Shortly after his wife's death, the hospital contacted Plank with a customer satisfaction survey and wanted to talk to her about her care in the hospital. He filed suit against the doctor and Community Hospitals of Indiana and won an $8.5 million jury verdict on Sept. 3, 2009. If the jury verdict stands, Plank intends to donate a substantial portion of it to a scholarship in Debra's name, Muller said.

The hospital requested that the jury verdict be reduced to $1.25 million pursuant to Indiana Code 34-18-14-3.

Plank's attorneys contend that the statute violates Section 20 of the Indiana Constitution, which reads "In all civil cases, the right of trial by jury shall remain inviolate," and Section 23, which reads "The General Assembly shall not grant to any citizen, or class of citizens, privileges or immunities upon which, upon the same terms, shall not equally belong to all citizens."

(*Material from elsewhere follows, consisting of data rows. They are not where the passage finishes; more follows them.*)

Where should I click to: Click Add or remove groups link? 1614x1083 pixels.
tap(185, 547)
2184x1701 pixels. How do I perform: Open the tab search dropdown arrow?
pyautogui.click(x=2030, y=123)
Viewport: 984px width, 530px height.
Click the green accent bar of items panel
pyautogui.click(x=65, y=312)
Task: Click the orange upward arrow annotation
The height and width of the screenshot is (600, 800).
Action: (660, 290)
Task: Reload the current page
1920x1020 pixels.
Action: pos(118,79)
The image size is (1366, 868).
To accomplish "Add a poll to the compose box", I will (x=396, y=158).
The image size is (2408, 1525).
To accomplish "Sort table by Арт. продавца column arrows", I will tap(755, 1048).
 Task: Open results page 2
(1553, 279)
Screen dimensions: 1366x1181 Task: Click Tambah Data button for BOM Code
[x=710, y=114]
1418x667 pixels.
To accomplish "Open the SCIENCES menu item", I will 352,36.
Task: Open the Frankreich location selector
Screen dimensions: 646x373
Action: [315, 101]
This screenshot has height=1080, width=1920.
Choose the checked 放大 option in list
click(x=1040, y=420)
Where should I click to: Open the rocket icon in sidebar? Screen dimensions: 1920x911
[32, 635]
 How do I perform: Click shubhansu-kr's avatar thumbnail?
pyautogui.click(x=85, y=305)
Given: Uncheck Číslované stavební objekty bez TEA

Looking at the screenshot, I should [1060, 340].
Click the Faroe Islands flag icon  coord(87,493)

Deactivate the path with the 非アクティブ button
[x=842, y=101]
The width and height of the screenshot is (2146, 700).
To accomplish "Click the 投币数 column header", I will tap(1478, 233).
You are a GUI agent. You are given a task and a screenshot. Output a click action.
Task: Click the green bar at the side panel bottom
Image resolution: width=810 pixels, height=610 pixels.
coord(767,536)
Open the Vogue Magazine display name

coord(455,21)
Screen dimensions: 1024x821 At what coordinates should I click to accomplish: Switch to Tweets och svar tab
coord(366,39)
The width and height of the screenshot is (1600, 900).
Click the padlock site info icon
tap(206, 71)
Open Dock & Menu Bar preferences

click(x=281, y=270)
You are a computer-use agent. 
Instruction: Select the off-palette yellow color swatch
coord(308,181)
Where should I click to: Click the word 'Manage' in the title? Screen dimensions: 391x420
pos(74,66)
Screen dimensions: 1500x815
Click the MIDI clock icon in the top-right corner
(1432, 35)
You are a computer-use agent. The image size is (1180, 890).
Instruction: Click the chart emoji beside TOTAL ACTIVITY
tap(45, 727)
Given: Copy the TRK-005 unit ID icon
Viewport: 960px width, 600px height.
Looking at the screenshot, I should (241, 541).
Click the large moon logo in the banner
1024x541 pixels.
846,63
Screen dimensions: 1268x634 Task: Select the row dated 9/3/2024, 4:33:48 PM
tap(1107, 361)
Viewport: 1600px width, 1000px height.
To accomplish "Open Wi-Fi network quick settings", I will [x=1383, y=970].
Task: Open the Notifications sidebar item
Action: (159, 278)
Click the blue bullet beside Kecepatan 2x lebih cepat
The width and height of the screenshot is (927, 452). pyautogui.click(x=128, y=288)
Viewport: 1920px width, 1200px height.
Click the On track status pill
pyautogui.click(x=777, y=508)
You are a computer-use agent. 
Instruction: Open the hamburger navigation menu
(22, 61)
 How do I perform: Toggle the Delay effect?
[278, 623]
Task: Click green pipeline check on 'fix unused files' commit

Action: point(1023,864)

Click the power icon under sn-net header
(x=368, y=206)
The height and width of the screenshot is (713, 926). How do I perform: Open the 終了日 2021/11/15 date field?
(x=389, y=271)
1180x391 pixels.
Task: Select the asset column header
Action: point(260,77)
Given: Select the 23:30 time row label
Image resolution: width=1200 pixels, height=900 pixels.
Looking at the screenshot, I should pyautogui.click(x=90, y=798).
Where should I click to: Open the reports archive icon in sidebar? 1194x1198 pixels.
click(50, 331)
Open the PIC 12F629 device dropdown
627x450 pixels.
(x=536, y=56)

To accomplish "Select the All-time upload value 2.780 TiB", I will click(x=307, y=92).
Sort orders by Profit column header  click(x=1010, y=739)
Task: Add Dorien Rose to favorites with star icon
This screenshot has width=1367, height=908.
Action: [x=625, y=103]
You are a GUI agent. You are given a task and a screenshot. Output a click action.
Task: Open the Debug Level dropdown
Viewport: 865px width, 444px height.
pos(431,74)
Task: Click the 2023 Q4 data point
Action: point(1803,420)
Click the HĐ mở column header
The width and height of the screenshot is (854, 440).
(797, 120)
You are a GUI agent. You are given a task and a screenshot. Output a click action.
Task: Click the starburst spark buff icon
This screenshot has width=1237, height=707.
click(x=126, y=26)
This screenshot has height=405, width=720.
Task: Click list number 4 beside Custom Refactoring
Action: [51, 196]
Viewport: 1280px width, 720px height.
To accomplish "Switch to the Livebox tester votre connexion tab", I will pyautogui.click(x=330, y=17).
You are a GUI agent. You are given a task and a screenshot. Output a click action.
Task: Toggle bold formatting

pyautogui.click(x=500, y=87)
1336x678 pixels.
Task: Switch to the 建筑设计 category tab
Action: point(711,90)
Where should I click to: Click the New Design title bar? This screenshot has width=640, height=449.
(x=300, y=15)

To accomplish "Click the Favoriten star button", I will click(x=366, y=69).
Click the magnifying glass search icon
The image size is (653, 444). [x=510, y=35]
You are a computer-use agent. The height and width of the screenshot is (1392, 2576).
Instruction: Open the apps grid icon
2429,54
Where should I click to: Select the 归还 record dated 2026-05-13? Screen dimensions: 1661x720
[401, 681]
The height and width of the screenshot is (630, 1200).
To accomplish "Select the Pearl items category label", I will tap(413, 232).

Muller said that there was a 1980 case which challenged the overall constitutionality of the Medical Malpractice Act, but there wasn't a challenge specific to the cap as this case contemplates. In Johnson v. St. Vincent Hospital , 273 Ind. 374, 404 N.E.2d 585 (1980), the Indiana Supreme Court determined the occurrence-based statute of limitations contained in the act was constitutional. In that case, the high court was only asked to decide whether the automatic admission of medical review panel opinions interfered with the judicial power to generally admit evidence.